REQUIRED ACTION A —
Translate this sentence from the review of the album 'Quickies' into Spanish: "And I've been listening to a lot of French Baroque harpsichord music."
REQUIRED ACTION B —
According to the review of the album 'Quickies', on what date was the third single "(I Want to Join A) Biker Gang" released?
REQUIRED ACTION C —
Continue the review of the album 'Quickies' from its final sentence.

SOURCE DOCUMENT —
----

'Quickies' Review: The Magnetic Fields' new album tunes prodding facetiousness and is scaled-back experimental

The band's new album can get as cryptic as it gets playful and is releasing on May 15


                            'Quickies' Review: The Magnetic Fields' new album tunes prodding facetiousness and is scaled-back experimental
(Getty Images)

Indie/experimental pop band, The Magnetic Fields, are set to release their new studio album 'Quickies', digitally, on May 15, via Nonesuch Records. The new record features twenty-eight new short songs by lead vocalist and founding member Stephin Merritt, ranging in length from thirteen seconds to two minutes and thirty-five seconds, and will also be released on five vinyl EPs and CD on May 29. 

Following the release of two singles from the album, 'The Day the Politicians Died' and 'Kraftwerk in a Blackout', the third single '(I Want to Join A) Biker Gang' was released on April 16.  Watch the official music videos for the songs below. 

Merritt shared his conceptualization of 'Quickies' in a statement, saying, "I've been reading a lot of very short fiction, and I enjoyed writing 101 Two-Letter Words, the poetry book about the shortest words you can use in Scrabble," he said. "And I've been listening to a lot of French Baroque harpsichord music. Harpsichord doesn't lend itself to languor," he continued. "So I've been thinking about one instrument at a time, playing for about a minute or so and then stopping, and I've been thinking of narratives that are only a few lines long," he added.

----

MATERIAL SHOWN —
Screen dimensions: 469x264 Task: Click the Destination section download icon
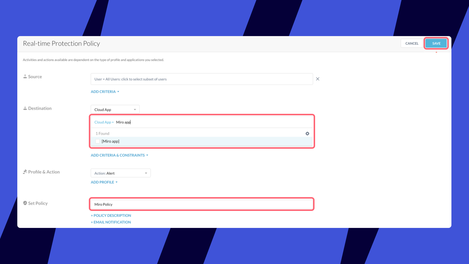coord(25,108)
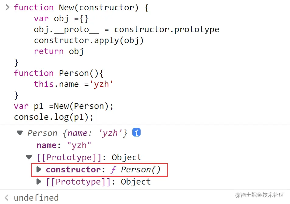The image size is (290, 204).
Task: Click the blue info icon beside Person object
Action: 137,133
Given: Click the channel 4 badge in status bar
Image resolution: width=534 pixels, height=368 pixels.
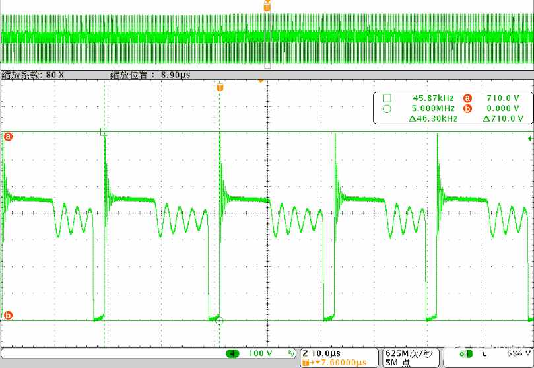Looking at the screenshot, I should [x=232, y=353].
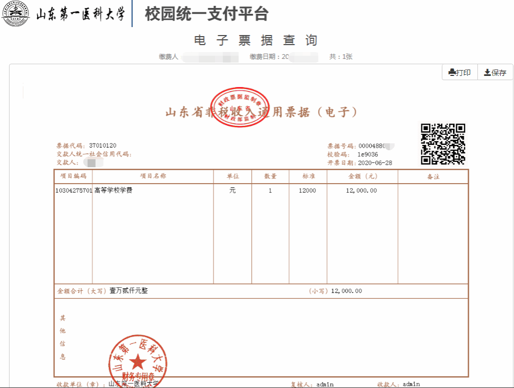The width and height of the screenshot is (514, 388).
Task: Click the QR code on the receipt
Action: coord(443,144)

----

ANSWER BOX A —
Y he estado escuchando mucha música barroca francesa para clavecín.

ANSWER BOX B —
It was released on April 16.

ANSWER BOX C —
Merritt also said revealed that he "had been using a lot of small notebooks, so when I reach the bottom of the page, I've only gone a short way." He added, "Now that I'm working on a different album, I'm enforcing a large notebook rule so that I don't do 'Quickies' twice in a row." 

The Magnetic Fields - 'Quickies' cover art (Courtesy of Nonesuch Records publicity website)

On 'Quickies', The Magnetic Fields scale back the bass-pumped directives that many artists fall back on nowadays, replacing a full sound with fuller storytelling. With music that includes resonances of your trebled Beatles chants, the tremolo-tipped vocals of The Beach Boys, or recallings of the darker tones of more modern references like Low and the Pixies, the band directs you to the album's lyrics more than its sound.

The first track (just 35 seconds in length), titled 'Castles of America' reveals an intention of 'Quickies', a juxtaposition of modern politics and socialism with a fantasy-painted dimension. "I'm off to see the castles of America. I've got the silver line, I've heard the call" announces Merritt as he sings of a "two-year whirlwind tour."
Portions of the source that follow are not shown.